I have read that approximately 60% of people never do any estate planning-no Will, no Trust, no healthcare directive. Just think about the Terri Schiavo case, and how the lack of any healthcare directive can cause confusion and conflict in a family. Various statistics say that people spend more time planning a vacation or birthday party and definitely more time watching television, than thinking about what would happen if they are incapacitated or worse, not around anymore. Thinking about our own mortality is not fun (for most of us at least), and decisions about your own affairs can be very daunting. Also, if you are in the small group of people who are self-employed, there is another layer of complexity—what happens to your business if you die?
Are things set-up so your business can operate without you? Are managers in place to operate your company? Are they aware of your wishes as to how the company should go on? Do you care if your business is immediately sold, or do you want your company and legacy to continue on?
Business can, at times, be the most valuable and the most vulnerable asset you leave for you loved ones-therefore the hardest one to manage and maintain.
One of the major breaking news stories yesterday, was the merger between two local television stations, KPSP Local 2 and KSEQ 3.
In a statement posted to KESQ's website, Jim Houston said, "KPSP was a labor of love for my wife Jackie Lee Houston. In addition to its excellent local news commitment, the station has made a tremendous contribution to the non-profit community of the Coachella Valley. With her passing, we have now made the difficult decision to find a new owner for our television operation. While a number of options were carefully considered, a merger with the Bradley family, owners of Gulf-California (KESQ-TV) was ultimately chosen as the best opportunity.”

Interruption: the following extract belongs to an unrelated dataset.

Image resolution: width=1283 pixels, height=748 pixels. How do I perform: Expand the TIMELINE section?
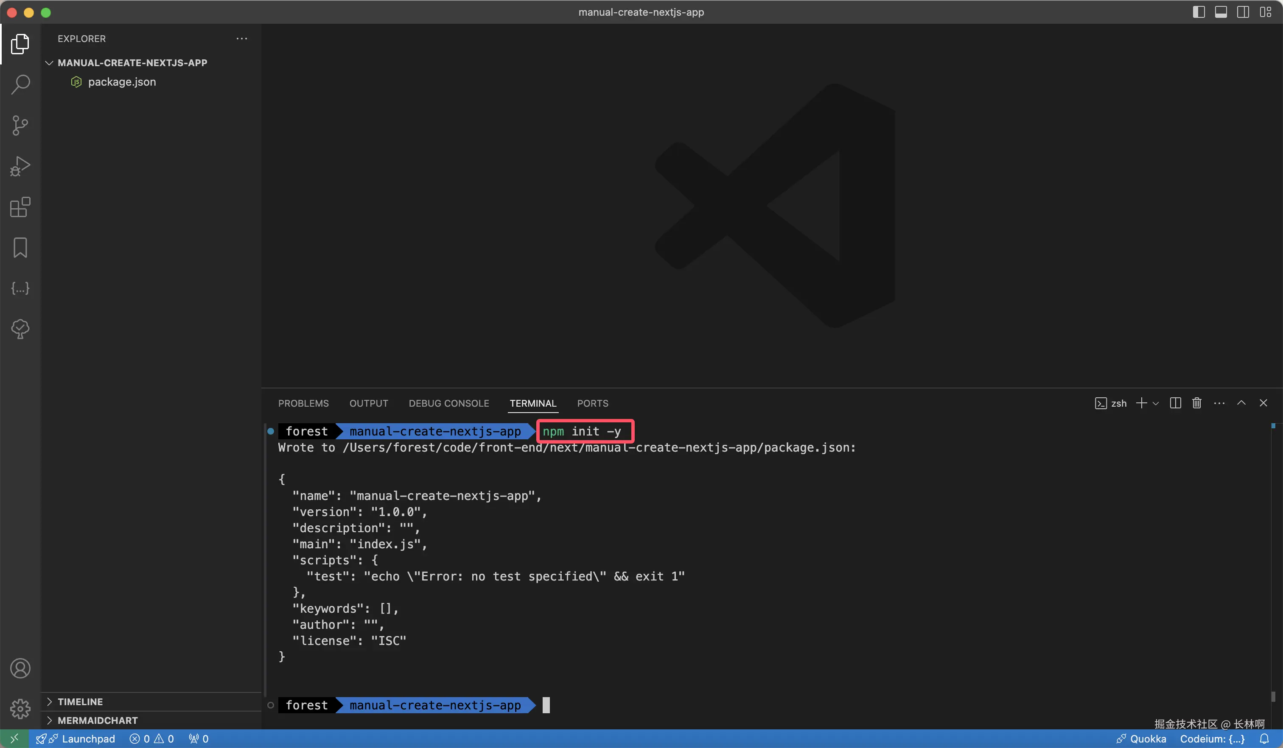80,702
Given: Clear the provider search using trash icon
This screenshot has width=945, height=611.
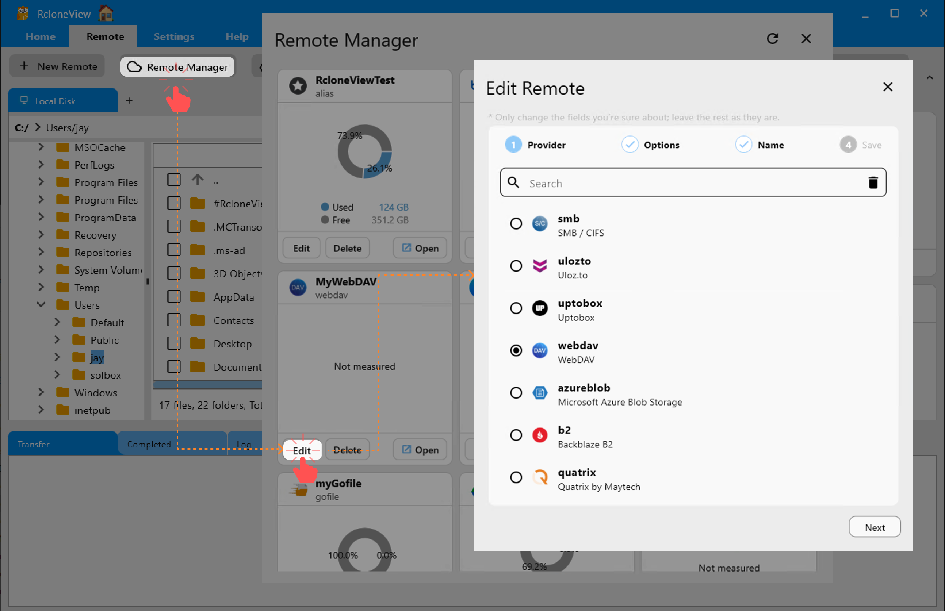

From the statement above, it is clear that Mrs. Houston’s passing played a role in KPSP Local 2 being sold at this time. From my understanding, KPSP will operate as a separate station, but due to this merger, structural changes have been made and many people have lost their jobs.
Clearly, some decisions will need to be made about your business, if you are not around, so here are some things to consider long-term:
· Can your business operate without you at this very moment? Can it ever operate without you? If yes, who can run it for you?
· Who would you assign as manager? What direction(s) would that person need in order to run the company as you do?
· Are you opposed to mergers or your company being liquidated? If yes, what would you like to occur?
For many entrepreneurs, their business is their baby. In that case, considering a few of these questions is a worthy pursuit.